This week Damian Hinds, the Education Secretary, announced the first 52 colleges and other education providers who will be teaching the new ‘T Level’.
Once introduced, this will trim the current range of over 13,000 technical qualifications into a much smaller number of high-quality, industry-focused courses, each with a clear pathway to employment.
Standards will be maintained by Ofqual, the qualifications watchdog, and the Institute of Apprenticeships, and every course will include a mandatory three-month placement in industry.
This is a hugely important and welcome step. For too long, technical education has been unfairly treated as the poor relation of Britain’s world-class academic school system. This has been deeply unfair to generations of pupils who were not given the same opportunity as their academic peers to make the most of their talents and unlock their potential.
I’m proud that this Government has recognised how important it is to have a diverse, flexible education system, one which recognises that there are many different sorts of learner each with their own needs.
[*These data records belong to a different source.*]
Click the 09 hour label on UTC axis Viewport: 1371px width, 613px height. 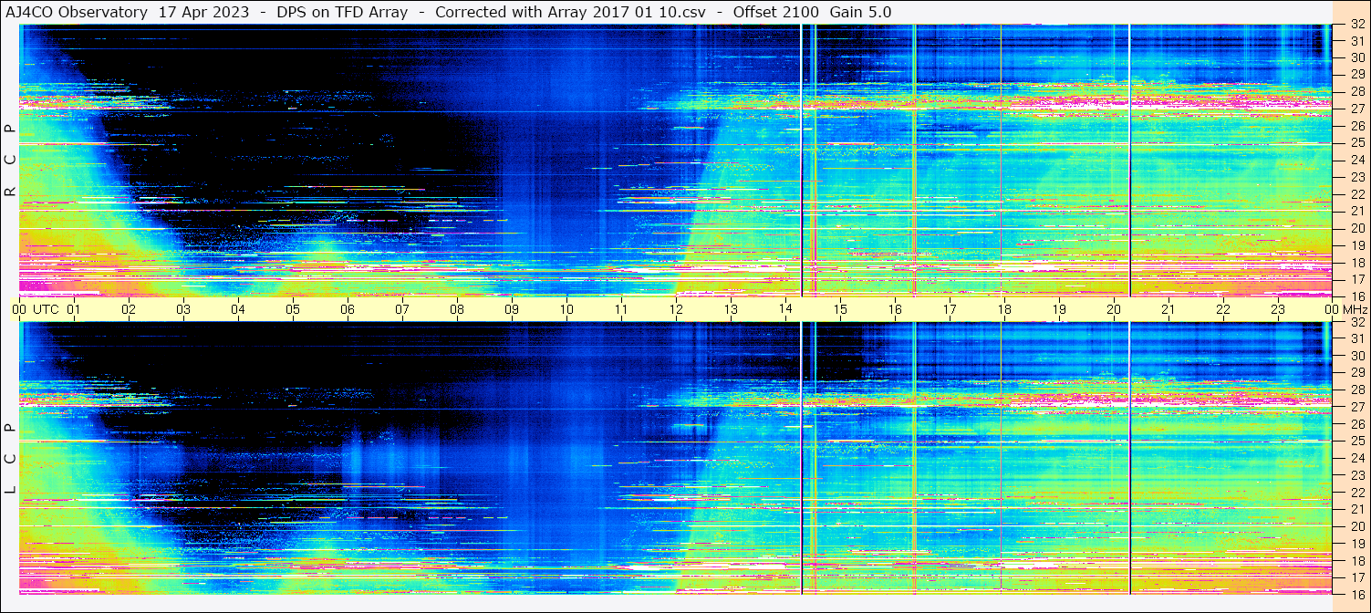(512, 309)
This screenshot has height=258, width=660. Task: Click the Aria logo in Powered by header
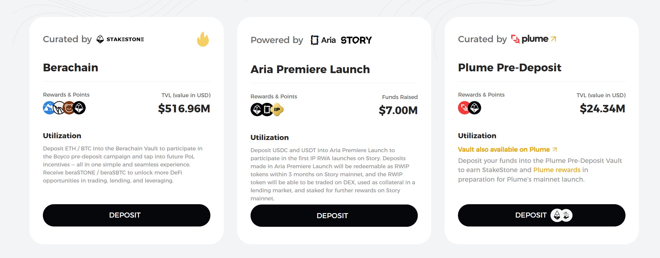(323, 40)
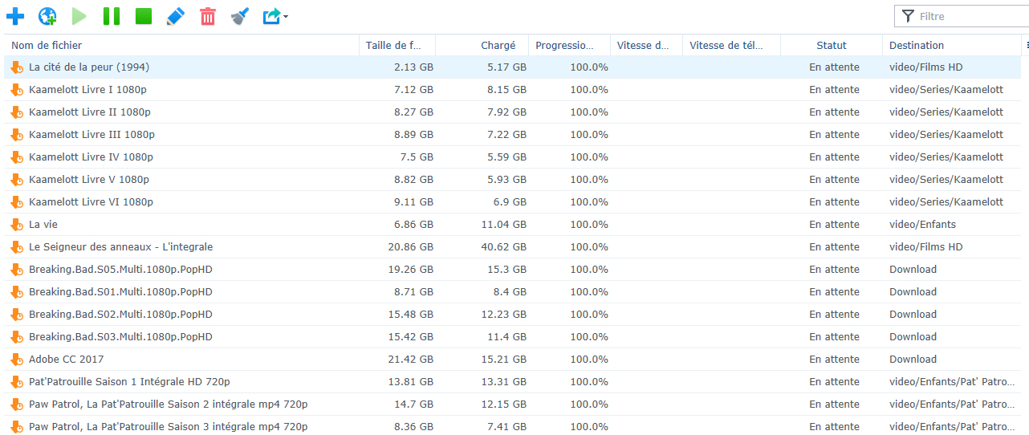1029x435 pixels.
Task: Click the funnel icon in the filter box
Action: coord(908,16)

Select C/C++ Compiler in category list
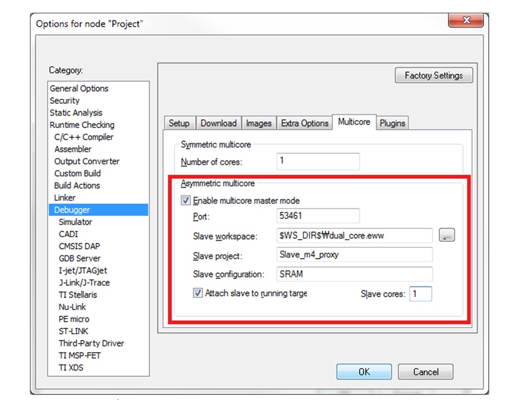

That’s why we have carried forward the academies programme and pioneered free schools, driving a huge shift in power towards teachers and parents, and recently announced new freedoms to expand for grammar and faith schools.
But as I have always said, support for specialist academic schools is only defensible as part of a broader ‘spectrum of specialisation’. We can’t go back to the bad old days when a few academic schools got all the attention and all the other children were left to fend for themselves in secondary moderns.
Our introduction of University Technical Colleges was the first step on the road to redressing the bias against technical education, and the T Level is the next.
This isn’t just a matter of social justice. We need to be equipping today’s young people with the skills and experience they will need to compete in the highly competitive, increasingly globalised workforce of the 21st Century. Our future prosperity depends on giving them the tools to succeed.